Two naive approaches have drawbacks:
1. **Check for a known real user**: Requires a stable test user to exist in production
Firebase. This is a maintenance burden and a security concern.
2. **String-match on the error message**: Coupling to SDK error message text is fragile;
internal messages change across SDK versions without notice.
## Decision
The health check calls `authClient.GetUser(ctx, "health-probe-non-existent")` with a UID
that is guaranteed not to exist. The expected outcome is a "user not found" error. The SDK
provides a typed predicate for this:
```go
_, err = authClient.GetUser(ctx, "health-probe-non-existent")
if err != nil {
if auth.IsUserNotFound(err) {
return nil // expected: the probe succeeded, service is reachable
}
return err // unexpected error: network failure, auth error, etc.
}
return nil
```
`auth.IsUserNotFound(err)` is an official SDK helper that inspects the error's underlying
type, not its message string. It is stable across SDK versions.

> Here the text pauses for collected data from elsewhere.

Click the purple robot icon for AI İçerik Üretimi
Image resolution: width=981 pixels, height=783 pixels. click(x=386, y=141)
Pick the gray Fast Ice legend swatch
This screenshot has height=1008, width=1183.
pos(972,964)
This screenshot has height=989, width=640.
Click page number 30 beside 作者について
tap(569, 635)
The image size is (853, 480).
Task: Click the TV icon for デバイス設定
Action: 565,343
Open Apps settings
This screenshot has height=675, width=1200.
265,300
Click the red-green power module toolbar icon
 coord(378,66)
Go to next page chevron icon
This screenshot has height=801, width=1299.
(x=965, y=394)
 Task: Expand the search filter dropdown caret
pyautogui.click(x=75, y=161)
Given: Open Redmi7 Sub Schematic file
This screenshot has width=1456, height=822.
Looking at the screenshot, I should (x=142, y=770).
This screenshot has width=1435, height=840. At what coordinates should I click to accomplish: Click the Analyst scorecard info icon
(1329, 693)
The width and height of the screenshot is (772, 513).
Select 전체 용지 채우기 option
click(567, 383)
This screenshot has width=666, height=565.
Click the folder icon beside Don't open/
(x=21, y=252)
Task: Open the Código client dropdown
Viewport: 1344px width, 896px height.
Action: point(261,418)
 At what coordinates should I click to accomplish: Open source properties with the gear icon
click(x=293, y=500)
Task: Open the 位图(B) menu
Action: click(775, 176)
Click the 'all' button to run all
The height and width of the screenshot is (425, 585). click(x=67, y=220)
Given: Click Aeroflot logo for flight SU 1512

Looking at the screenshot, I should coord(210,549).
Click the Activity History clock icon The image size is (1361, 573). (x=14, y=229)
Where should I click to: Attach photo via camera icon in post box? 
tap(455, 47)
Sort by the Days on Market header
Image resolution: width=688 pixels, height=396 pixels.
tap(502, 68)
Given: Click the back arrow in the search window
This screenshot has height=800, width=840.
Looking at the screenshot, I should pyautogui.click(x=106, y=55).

A "not found" response proves:
- The Firebase project is reachable.
- Authentication (ADC or service account key) is valid.
- The Auth service responded correctly.
Any other error (permission denied, network timeout, invalid project) is treated as a health
failure and propagated to the health framework.
## Consequences
**Positive:**
- The probe exercises the actual authentication and network path.
- `auth.IsUserNotFound` is a stable, typed check that does not depend on error messages.
- No real user is needed; the probe UID can never collide with a real account.
- The component is marked `health.LevelCritical` — if the probe fails, the service is
considered unhealthy.
**Negative:**
- Every health check invocation makes a live API call to Firebase. Under high-frequency
health polling, this generates traffic. Health check intervals should be configured
conservatively (e.g. every 30 seconds, not every second).
- The probe UID `"health-probe-non-existent"` is hardcoded. It is not configurable.